8 years of looting the military budget for welfare programs: Navy instructor pilots refusing to fly over safety concerns; Pence's son affected
More than 100 U.S. Navy instructor pilots are refusing to fly in protest of what they say is the refusal of top brass to adequately address an urgent problem with training jets’ oxygen system, multiple instructor pilots tell Fox News.
The boycott started late last week and has effectively grounded hundreds of training flights.
“The pilots don’t feel safe flying this aircraft,” one instructor pilot told Fox News.
Among the hundreds of student pilots affected is Marine 1st Lt. Michael Pence, son of Vice President Pence – a factor that could put added pressure on the Pentagon to resolve the dispute.
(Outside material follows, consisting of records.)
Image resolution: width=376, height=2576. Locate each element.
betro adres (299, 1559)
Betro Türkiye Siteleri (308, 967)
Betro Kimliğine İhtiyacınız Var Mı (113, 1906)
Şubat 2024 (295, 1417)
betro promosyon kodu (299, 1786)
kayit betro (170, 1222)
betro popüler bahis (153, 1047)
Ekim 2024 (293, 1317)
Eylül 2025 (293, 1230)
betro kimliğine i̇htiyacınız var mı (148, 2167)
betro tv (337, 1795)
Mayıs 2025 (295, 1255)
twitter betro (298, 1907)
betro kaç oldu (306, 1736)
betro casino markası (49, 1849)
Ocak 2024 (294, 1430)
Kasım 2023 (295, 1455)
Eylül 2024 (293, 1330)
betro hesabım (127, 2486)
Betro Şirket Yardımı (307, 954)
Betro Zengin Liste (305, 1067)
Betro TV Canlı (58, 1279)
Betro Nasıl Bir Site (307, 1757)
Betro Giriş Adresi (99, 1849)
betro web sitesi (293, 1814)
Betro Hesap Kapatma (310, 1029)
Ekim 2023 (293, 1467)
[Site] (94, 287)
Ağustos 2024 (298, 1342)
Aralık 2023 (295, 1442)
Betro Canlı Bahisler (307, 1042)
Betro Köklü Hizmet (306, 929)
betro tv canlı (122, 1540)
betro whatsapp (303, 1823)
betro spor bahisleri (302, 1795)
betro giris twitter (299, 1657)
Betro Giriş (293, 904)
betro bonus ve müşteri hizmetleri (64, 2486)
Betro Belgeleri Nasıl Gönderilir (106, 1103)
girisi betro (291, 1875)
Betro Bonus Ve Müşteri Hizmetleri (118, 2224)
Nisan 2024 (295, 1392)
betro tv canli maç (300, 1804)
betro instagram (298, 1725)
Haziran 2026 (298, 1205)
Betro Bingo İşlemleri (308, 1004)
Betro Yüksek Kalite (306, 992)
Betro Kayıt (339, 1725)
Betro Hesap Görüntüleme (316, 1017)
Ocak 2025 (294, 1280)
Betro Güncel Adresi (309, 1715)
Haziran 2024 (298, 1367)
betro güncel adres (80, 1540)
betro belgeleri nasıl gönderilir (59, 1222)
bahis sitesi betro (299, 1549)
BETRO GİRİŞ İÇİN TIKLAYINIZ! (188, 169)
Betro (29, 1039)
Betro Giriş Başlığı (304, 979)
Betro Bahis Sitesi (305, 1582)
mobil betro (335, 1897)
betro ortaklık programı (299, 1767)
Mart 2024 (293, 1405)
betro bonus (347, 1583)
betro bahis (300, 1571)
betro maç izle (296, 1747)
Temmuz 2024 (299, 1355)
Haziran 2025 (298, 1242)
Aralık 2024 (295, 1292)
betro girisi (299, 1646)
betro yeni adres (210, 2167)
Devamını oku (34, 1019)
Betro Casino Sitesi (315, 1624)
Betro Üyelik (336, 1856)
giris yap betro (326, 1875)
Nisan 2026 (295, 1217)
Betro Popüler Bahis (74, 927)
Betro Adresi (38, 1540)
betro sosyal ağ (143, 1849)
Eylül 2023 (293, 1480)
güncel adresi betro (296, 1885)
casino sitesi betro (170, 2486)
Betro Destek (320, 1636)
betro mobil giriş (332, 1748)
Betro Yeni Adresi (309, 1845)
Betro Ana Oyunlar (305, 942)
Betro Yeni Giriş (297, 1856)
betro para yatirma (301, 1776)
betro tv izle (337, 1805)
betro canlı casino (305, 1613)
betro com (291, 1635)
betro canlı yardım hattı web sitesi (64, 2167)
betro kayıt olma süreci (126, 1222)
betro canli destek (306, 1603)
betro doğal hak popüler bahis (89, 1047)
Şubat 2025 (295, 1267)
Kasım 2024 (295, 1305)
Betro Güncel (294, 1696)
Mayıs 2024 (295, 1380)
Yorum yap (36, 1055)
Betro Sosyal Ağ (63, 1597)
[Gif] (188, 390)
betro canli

Vice Adm. Mike Shoemaker, head of naval aviation, told Fox News in an exclusive interview that the training jet issue is the “number one safety priority” across naval aviation right now.
“Right now we don't have the smoking gun,” he cautioned.
In the last five years, physiological episodes, caused in part by problems with the oxygen system, have nearly quadrupled on the T-45 training jet, according to Capitol Hill testimony last week by senior naval aviators.
The Navy is now looking at grounding the entire fleet of T-45s for the next few days, according to multiple pilots.
|Jets in formation over Patuxent River Naval Air|
T45 4th from front
Fox News interviewed multiple Navy flight instructors who say incidents of oxygen poisoning in the 30-year old T-45 Goshawk have “skyrocketed.”I notice the Patuxent River Naval Air Station was never mentioned. We see a lot of T-45s flying around the base
“Histotoxic hypoxia” is the medical term associated with the disorientating disorder which can put pilots’ lives at risk, as well as those of civilians on the ground below. Two instructor pilots say the training jets are now averaging three incidents a week, as the Navy struggles to get to the bottom of the contamination.
“It can happen without warning,” one pilot said. “The system doesn’t detect contaminants.”
A number of instructors cited recent episodes as reasons for the abrupt work stoppage.
Last week, a student from training squadron VT-86 in Pensacola, Fla., had to be “dragged out” of his jet because he became “incapacitated” from the faulty oxygen system, according to two flight instructors.
In March, a British exchange instructor pilot with thousands of hours in the cockpit had to conduct an emergency landing during a training flight near Meridian, Miss., after both he and his student experienced hypoxic symptoms.
In August, a flight instructor and his student were forced to eject near Kingsville, Texas, when they felt symptoms of hypoxia, crashing the multi-million dollar jet. Both pilots ejected safely and were not seriously injured.
Last month, there were 10 episodes in T-45s, according to Shoemaker.